I’m James, but everyone calls me Jimbo. I’m 45 years old and I’ve had chronic pancreatitis for nearly 14 years. I’m a real chatterbox too! I also don’t do things in halves, I’m an all or nothing kind of person.
My first pancreatitis symptom was abdominal pain. The first thing I’d like to convey to whoever reads this is only fellow sufferers will know the pain and difficulty of pancreatitis. I had to wait five years to see a consultant to finally get a diagnosis. Five years of pain and suffering without any support. When I was finally seen by a consultant, they concluded I had chronic pancreatitis caused by alcohol.
My consultant told me he’d stop seeing me if I didn’t stop drinking. As an alcoholic this is extremely difficult. I’ve had a troublesome upbringing which has led me to drinking. I couldn’t just stop. Anyone who deals with addiction will hopefully understand this.
I’ve spent nearly 14 years living with pancreatitis. Over the years I’ve been to hospital at least 50 times staying in for 3 days or more because of the pain I’m in. I’ve requested to not be given opioids when I’m admitted. After 10 years of this as a treatment, it doesn’t work for me. If I go in now, I’m put on a drip to rehydrate. Unfortunately, though, it’s just a waiting game until the next time I have a flare up. I also have seizures because of my pain.
The excruciating pain I’m in has led to the breakdown of my relationships. I’ve been married and had 3 kids with my wife. I’ve also had a 10-year relationship too. My kids are my world. But I believe I’m impossible to live with. I am struggling being an alcoholic, struggling with my mental health and the pain I’m in because of pancreatitis means it’s really hard for me to maintain relationships. I live a solitary life due to pain.
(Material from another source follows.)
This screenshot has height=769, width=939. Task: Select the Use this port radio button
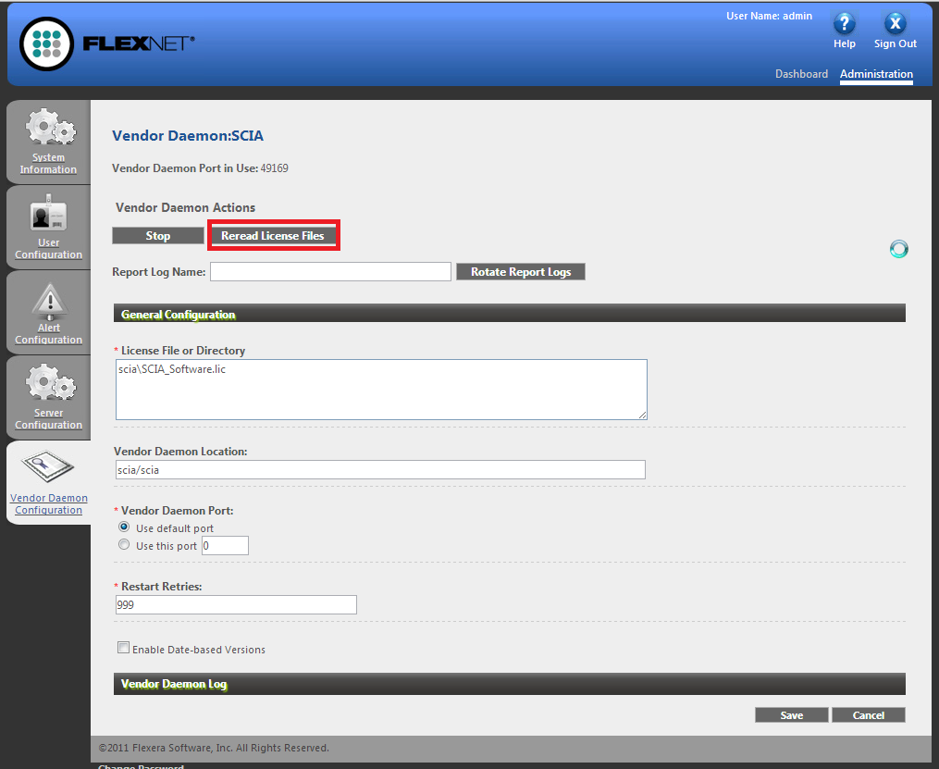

I ended up leaving both of my long-term relationships. I walked out the door of the family home I shared with my partner of 10 years, and this is how I ended up homeless. I was offered shelter by the council but in the end the streets were better than that accommodation if I’m honest. I spent four years on the street. Being homeless and having chronic pancreatitis wasn’t easy. I managed at one point to register with a doctor’s surgery but because I was homeless, they always thought I was just after medications and drugs. When I have flare ups the most important thing for me to do is stay hydrated. When I was homeless, not suffering from a pancreatitis flare up, I was probably dehydrated already. My biggest battle during a flare up whilst homeless was to not guzzle any water I found. If I drank it too quickly, it would just come straight back up. I started finding plastic milk bottles and filling them with water, I’d use a pin to prick a little hole at the top so I could only have small sips at a time.
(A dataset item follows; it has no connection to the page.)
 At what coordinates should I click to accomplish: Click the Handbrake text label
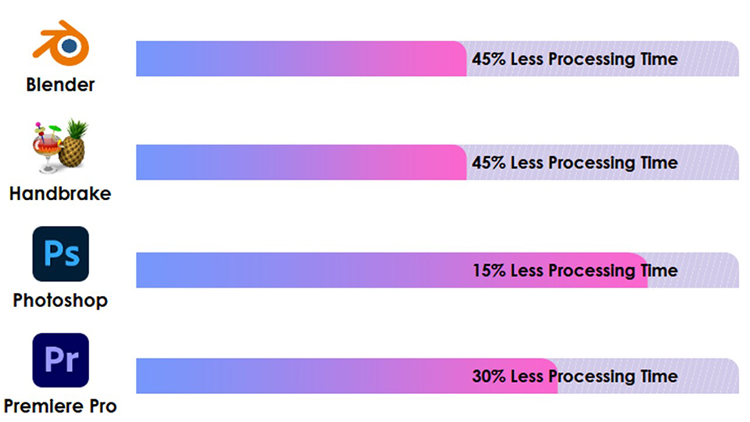coord(60,193)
For me, the best year of my life was whilst I was homeless in Plymouth. I’d bring YouTube music up on my phone and with the other people who were homeless in the area, we’d pass around my phone, and everyone would play their favourite song.
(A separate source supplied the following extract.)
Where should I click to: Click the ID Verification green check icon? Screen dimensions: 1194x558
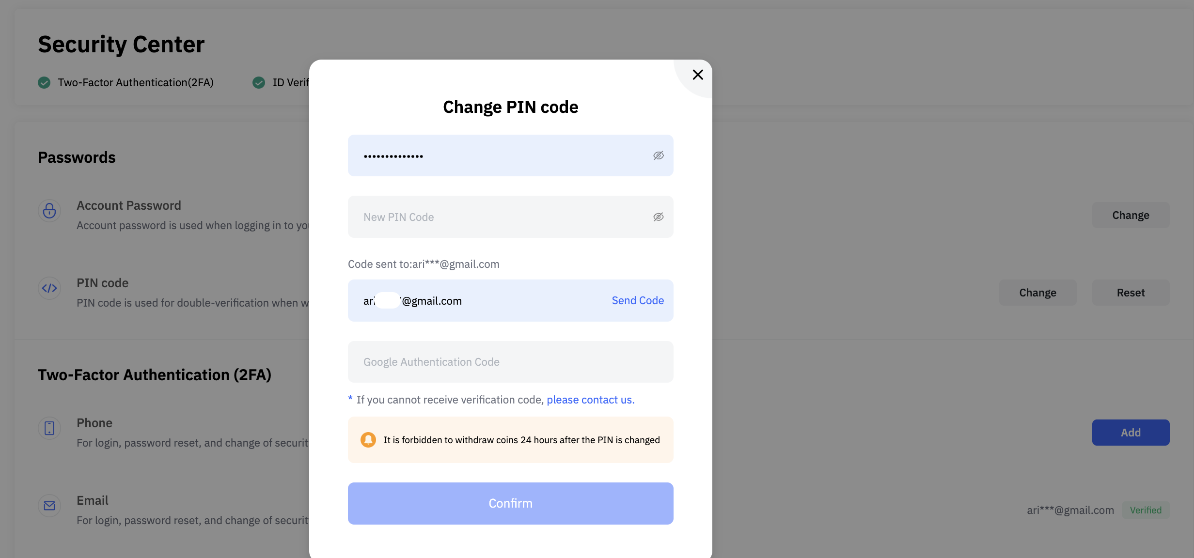[x=259, y=82]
I’m still waiting to see a dietitian. I believe this will really help me. I also think any one with pancreatitis should be able to access one. Unfortunately, the only appointment I’ve been given is with a hospital twenty miles away. I don’t drive and it’s a nightmare to get too. It feels like another step back in my journey.
I reached out to Guts UK a while ago, I’m now lucky enough to be a part of a focus group for pancreatitis research. The researcher is looking at ways to improve the patient pathway for nutrition. I can’t stand the idea of others being in pain so anything I can do to help others is what keeps me going.
There is no effective treatment for pancreatitis. There is no cure.
Guts UK is dedicated to finding an effective treatment, a cure for this misunderstood and underfunded condition. We are building a community affected by pancreatitis, comforted in knowing they’re not alone.